[{GRaViTY}]

where do I draw the line??

I am a lil bit stuck right now. I am almost 20 years old and I realized that my life is the way it is because I dont know where to draw the line. There is still so much in life that I want to do. I still want to go out and have fun and enjoy myself but there is a very thin line that can easily be crossed. How do I go out and have fun without throwing a hex in my growing relationship with God. Like, next weekend is my sisters 21st birthday party and she really wants me to go. I really want to go. I want to go have fun, dance the night away, chill with some friends and just enjoy myself but does that make me a hypocrite? If I sit in a club half the night and then get up to go to worship service the next morning should I feel bad about it. My problem is, I dont know where the line is drawn. These days I dont even know if there is a line but I dont want to be considered someone who lives two seperate lives. I just want to have fun and I am terrified that I’ll find myself in either of the two extremes. Either I’ll live for Christ and will not have fun at all point, blank, period. Or I’ll have fun and go too far. I dont want neither of those things to happen. I think I deserve to go out and have fun with my friends. I think I deserve to just enjoy myself every once in a while without feeling guilty about. So where do I draw the line??

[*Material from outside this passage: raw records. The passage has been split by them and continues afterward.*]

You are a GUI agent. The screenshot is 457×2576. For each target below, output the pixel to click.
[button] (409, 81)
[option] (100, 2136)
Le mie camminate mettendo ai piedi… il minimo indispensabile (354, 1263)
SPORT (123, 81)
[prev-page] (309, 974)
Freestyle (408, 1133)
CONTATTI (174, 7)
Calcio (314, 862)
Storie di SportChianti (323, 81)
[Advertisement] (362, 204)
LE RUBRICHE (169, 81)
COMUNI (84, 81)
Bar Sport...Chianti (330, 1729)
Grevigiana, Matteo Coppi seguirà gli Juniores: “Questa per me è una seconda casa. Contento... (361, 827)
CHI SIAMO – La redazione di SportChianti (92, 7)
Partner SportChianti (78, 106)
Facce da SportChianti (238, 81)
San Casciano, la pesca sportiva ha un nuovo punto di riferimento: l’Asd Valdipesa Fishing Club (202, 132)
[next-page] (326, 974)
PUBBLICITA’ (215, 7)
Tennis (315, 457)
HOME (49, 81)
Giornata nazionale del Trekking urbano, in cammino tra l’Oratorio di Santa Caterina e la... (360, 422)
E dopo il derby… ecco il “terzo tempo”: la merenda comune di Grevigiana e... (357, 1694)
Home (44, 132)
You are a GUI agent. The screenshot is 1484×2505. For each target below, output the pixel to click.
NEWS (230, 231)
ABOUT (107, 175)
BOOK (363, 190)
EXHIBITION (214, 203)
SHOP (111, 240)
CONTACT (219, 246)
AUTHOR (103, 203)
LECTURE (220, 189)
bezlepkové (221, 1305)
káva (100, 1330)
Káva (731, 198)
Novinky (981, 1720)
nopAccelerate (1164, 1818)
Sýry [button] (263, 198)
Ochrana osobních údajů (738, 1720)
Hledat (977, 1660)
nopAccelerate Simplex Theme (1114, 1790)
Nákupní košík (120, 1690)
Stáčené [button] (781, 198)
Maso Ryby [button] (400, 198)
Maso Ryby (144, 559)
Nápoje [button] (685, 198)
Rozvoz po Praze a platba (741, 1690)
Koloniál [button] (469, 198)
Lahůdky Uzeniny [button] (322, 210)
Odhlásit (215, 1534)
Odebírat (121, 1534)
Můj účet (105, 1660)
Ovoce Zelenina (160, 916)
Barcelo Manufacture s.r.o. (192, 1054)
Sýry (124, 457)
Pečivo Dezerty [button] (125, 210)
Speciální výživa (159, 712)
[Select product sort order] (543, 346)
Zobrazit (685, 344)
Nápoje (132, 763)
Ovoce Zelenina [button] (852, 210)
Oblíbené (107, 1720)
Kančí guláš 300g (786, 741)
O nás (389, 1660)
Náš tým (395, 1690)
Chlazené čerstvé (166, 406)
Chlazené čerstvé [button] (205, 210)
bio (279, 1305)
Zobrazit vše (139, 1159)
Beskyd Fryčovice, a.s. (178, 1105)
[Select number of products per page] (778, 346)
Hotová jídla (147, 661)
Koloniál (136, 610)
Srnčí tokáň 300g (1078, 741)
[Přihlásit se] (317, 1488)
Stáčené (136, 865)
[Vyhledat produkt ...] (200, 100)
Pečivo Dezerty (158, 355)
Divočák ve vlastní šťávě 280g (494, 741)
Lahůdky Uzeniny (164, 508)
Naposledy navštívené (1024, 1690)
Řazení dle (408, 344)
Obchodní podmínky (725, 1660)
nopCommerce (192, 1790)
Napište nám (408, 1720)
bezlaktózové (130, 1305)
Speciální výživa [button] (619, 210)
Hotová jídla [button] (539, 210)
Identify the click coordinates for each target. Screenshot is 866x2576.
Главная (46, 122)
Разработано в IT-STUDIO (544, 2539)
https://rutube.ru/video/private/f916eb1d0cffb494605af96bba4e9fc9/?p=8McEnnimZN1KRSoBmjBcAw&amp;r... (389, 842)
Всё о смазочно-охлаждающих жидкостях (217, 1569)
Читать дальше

a lil bit of this and that

why are there some people in this world that chose to never grow up?? i’m really having a difficult time understanding why this one person just wants to be so immature. what really does she get by acting like a five year old child, can we please move on to something better… ITS CALLED MATURITY!! i laugh at people like her because she is a prime example of what i dont want to be like when i grow up…i mean, my thirteen year old sister is more mature than she is and she is well into her 30’s. come on boo-boo, aint nothing in america that serious.

how bout i am so excited for the rest of the week to just come on and get here because i think i will enjoy my weekend for the most part. tomorrow right after work i have to go to my new part time job [congratulate me please] to fill out some paper work. i’m kinda excited because i desperately need to save money and pay bills at the same time. i am sooo super excited about friday night because i get to take my lil sister chelley to this pcif back to school night. i wasn’t going to go but i figured it would be something that she would enjoy so i’m trying to round up her and the kiddies to go ahead and have a good time.

the rest of my weekend will be spent in relaxation unless i get drafted to go somewhere or do something on saturday. i am going to church on sunday…[for all you 7:30 service people, i do go to church i just be sleep during early service and sunday school… maybe if you all went to 10:45 service you would see me there!!! LoL!!] i promise you, i have gotten at least 6 phone calls this week telling me that i better show up in early morning service on sunday. i do miss sunday school a tad bit so i might make an effort to actually wake up early just to go to service and get some breakfast… it’s just that everytime i go to early service i am tempted to leave and go to city for their 11:00 service. but i vow to try my hardest to get up in time to actually go to early service… will i make it?? who knows.

And also, let it be known for the record that I AM NOT A RELATIONSHIP COUNSELOR!! so someone please tell me why everyone seems to be coming to me this week for advice about their relationships. I’M SINGLE!!  maybe that should tell you something… hahaha!! but its beginning to make me think that i am trying out for the wrong profession… maybe i should be a relationship counselor since i seem to be the only one that can solve these people’s problems…

youth leaders are not really leading

How would you feel if you knew that a LEADER in your church was sending your youth emails about the size of people’s (rappers, singer etc.) private areas and how well they are in bed??

There are a lot of people in the world that are familiar with the infamous “Superhead” otherwise known as Karrine Steffans… the Video Vixen. She has a book out titled ‘Confessions of a Video Vixen’ and she now has a second book on shelves, I am unfamiliar with the name. But for those of you that dont know, she has made a not-so-positive name for herself by sleeping with numerous people in the music industry. The purpose of the book was to tell a side of her story that no one had heard. I think that purpose was looked over entirely. Everyone that read the book was in it to hear about who she had slept with and what type of relationship she had with these men. I think that by the time the book became popular, she had also forgotten about her original reason for writing it. But that is not the reason for this post.

About two days ago, I recieved an email that totally blew me away. It was a list of about 40-50 music icons, past & present. Next to each of their names was a rating of big, small, thick, thin, short or fat. Add fuel to the fire… this ‘Superhead’ also remembered to add a detailed description of exactly how they were in bed. Although the email was very graphic, even for me, what pissed me off the most is that a leader of my church sent it to me. Not just any leader… a leader who works directly with YOUTH!! Is there any way to justify that??

I didn’t know what to do really. I was going to address her about the situation simply because I dont prefer to recieve things like that from anybody be it a leader of the church or a friend from school. But in a situation like this I really dont know how I am supposed to react. I am not surprised that this person would send something like that… I can easily tell a hypocrite when I see one. But what I dont understand is how you can even look at yourself after you have sent something like this to a youth in your church that you are supposed to be leading. Am I wrong for being upset about this and should something be said in order to get this type of behavior under control??